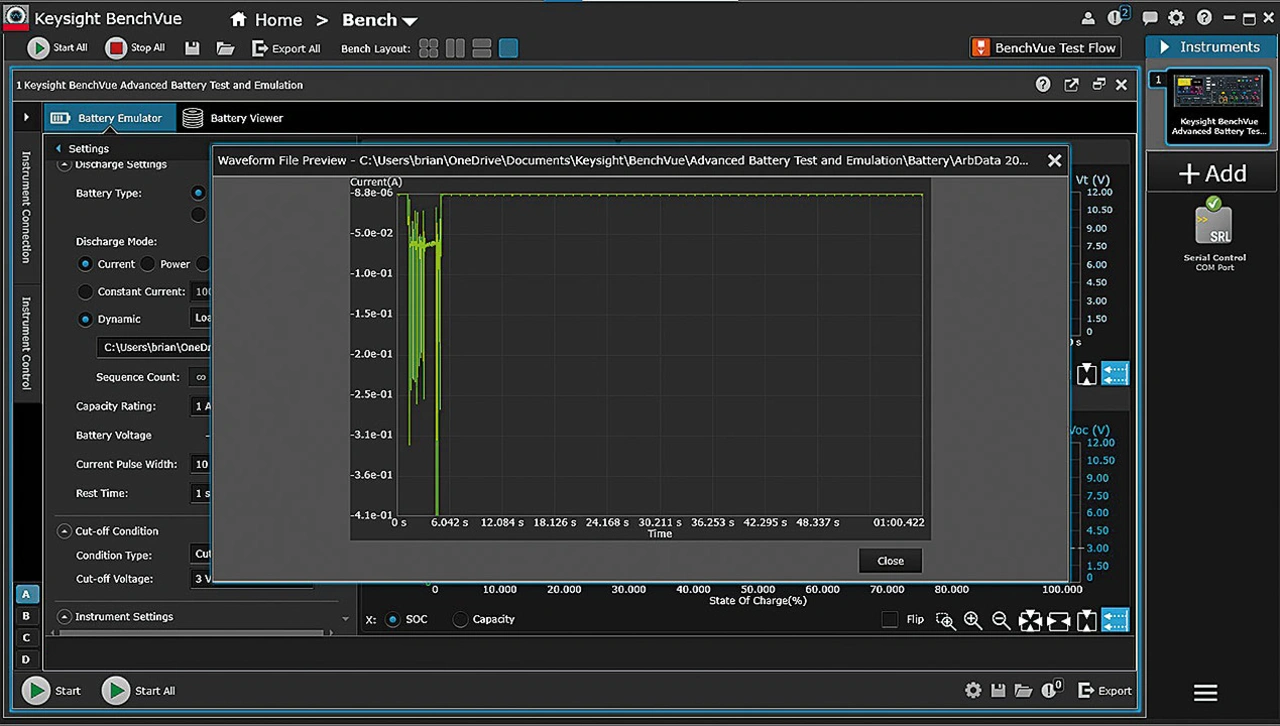
Task: Select the Capacity radio button
Action: (x=460, y=619)
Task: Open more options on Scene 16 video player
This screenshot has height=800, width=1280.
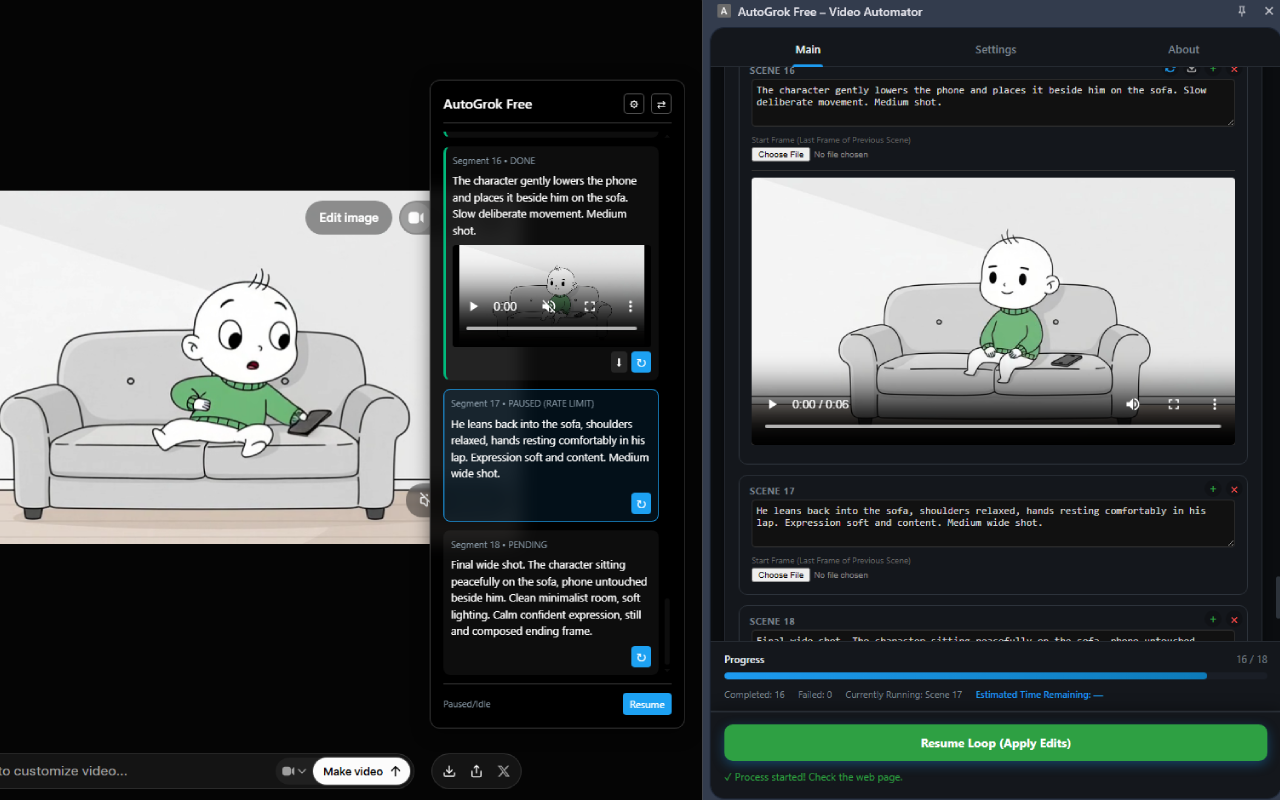Action: point(1215,404)
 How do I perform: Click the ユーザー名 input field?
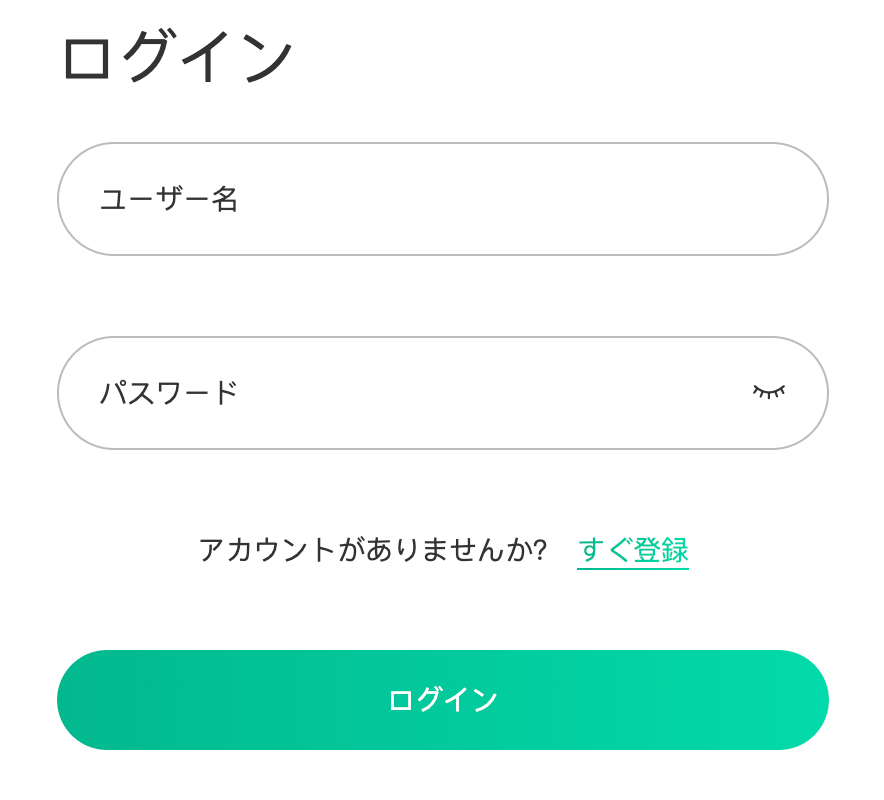[443, 199]
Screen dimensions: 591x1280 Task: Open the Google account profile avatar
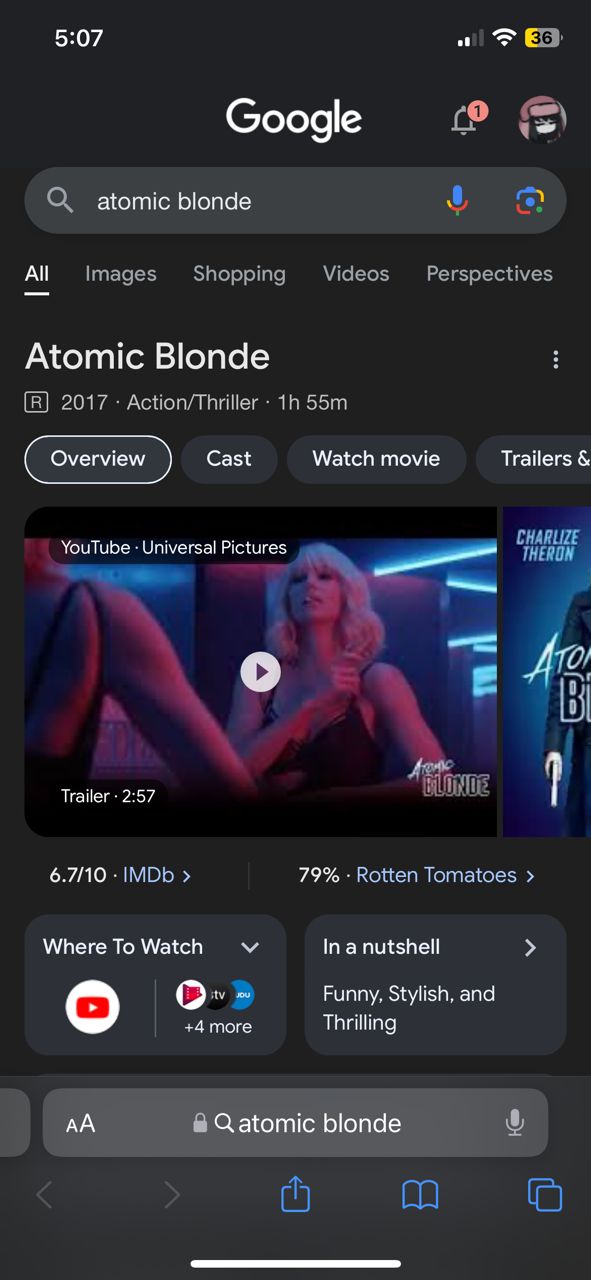pos(542,121)
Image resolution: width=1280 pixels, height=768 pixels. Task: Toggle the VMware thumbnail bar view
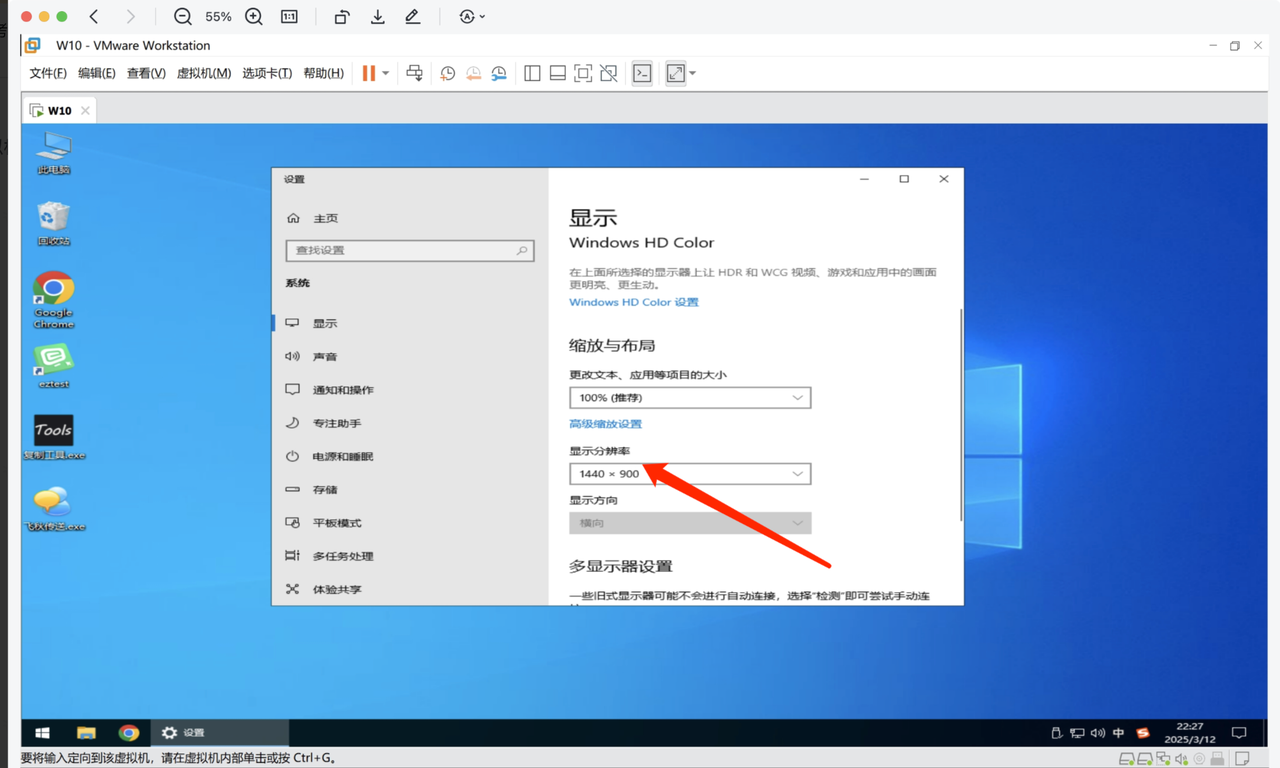[558, 73]
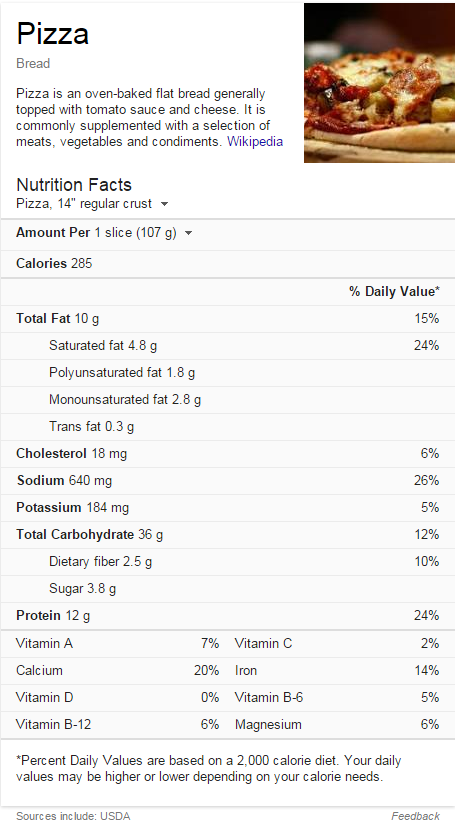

- - - - - - -

:: Work task ::
The result is an exact copy of the lines from the one holding "Task: Open more" through the final line of the data above, both ends included, minus the pictures.

:: Expected answer ::
Task: Open more options on Scene 16 video player
This screenshot has height=800, width=1280.
Action: point(1215,404)
 How do I perform: Click the ユーザー名 input field?
[443, 199]
Screen dimensions: 591x1280 Task: Open the Google account profile avatar
pos(542,121)
Image resolution: width=1280 pixels, height=768 pixels. Task: Toggle the VMware thumbnail bar view
[558, 73]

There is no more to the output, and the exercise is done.